BGP neighbor goes down when one edge in a two node edge clusters exits maintenance mode

book

Article ID: 367930

calendar_today

Updated On:

Products

VMware NSX

Issue/Introduction

BGP neighborship between the edge and the TOR breaks when the 2nd edge in the cluster exits maintenance mode

Environment

The customer has a T0 Active-Active Edge cluster with two edge nodes and they edges are connected as follows 

          CSR
|                       |
BGP               BGP
|                      |
node1 --isr--node2
Active           Active

When  the customer places one of the two edges (edge-1) in maintenance mode and exits the maintenance mode, the BGP neighborship between other edge (edge-2) breaks and moves from Established state to idle state 

 

Cause

Suppose both edge has two vteps X1, X2 and Y1, Y2. Two tunnels for HA will be created (X1, Y1), (X2, Y2). These two tunnels are excluded when considering "All Tunnels Down" scenario, i.e. we won't trigger node down if there are only these two tunnels on the edge and both of them are down.

However, in addition to the these two tunnels, if there are logical topology that include DR and overlay segment (for example, T0-LR will have a transit logical switch between T0-SR & T0-DR) the tunnels (X1, Y2) and (X2, Y1) may also be created.  The tunnel driven by l2 span is based on a hash so it is still possible they may reuse tunnel (X1, Y1) or (X2, Y2), but may use different tunnel (X1, Y2) or (X2, Y1).

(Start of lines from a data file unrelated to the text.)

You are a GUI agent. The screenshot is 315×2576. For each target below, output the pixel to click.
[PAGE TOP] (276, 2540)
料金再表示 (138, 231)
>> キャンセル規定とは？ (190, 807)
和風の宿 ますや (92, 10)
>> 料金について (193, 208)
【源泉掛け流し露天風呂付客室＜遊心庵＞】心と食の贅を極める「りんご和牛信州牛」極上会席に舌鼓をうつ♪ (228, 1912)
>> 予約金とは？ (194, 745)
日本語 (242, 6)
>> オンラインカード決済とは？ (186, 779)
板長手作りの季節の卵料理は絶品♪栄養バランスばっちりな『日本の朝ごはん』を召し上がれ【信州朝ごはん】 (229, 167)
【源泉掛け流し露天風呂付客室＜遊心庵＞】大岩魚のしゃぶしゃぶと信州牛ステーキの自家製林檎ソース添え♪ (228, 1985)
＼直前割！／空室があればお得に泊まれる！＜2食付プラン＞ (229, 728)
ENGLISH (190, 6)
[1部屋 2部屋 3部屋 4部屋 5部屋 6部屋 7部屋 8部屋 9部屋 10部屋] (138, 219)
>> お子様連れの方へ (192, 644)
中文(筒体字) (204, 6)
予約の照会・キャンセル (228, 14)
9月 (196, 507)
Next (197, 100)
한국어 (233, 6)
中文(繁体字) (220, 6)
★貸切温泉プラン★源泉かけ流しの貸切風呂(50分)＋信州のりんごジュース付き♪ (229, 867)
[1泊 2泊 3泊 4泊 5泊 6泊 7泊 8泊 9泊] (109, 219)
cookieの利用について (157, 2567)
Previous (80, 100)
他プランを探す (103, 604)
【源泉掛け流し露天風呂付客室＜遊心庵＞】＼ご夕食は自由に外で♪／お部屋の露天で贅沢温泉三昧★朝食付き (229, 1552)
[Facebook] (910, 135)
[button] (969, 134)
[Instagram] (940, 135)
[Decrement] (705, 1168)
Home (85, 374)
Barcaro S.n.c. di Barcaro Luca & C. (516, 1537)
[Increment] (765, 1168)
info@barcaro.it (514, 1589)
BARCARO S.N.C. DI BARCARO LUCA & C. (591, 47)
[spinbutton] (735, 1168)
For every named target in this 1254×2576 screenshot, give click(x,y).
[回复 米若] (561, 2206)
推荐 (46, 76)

When the edge-2 exits the maintenance mode,  since it is possible that the new TEP tunnels (X1, Y2) or (X2,Y1)  could be formed, these TEPs are not added into an excluded list. Since this was marked down immediately while coming up, and bgp is also marked down because routing is marked down.

Resolution

Workaround:
1. Use only single vtep for the edge.
2. Add some VMs to downlink segments.


Issue is resolved in version 4.2.0

Additional Information

If using workaround, adding VMs to downlink segment can be done at any time without maintenance window.
If reducing multi-vteps to single vtep, traffic impact can happen for few seconds to probably a minute depending on the scale.
Otherwise a complete fix will require upgrade to 4.2.0 or later.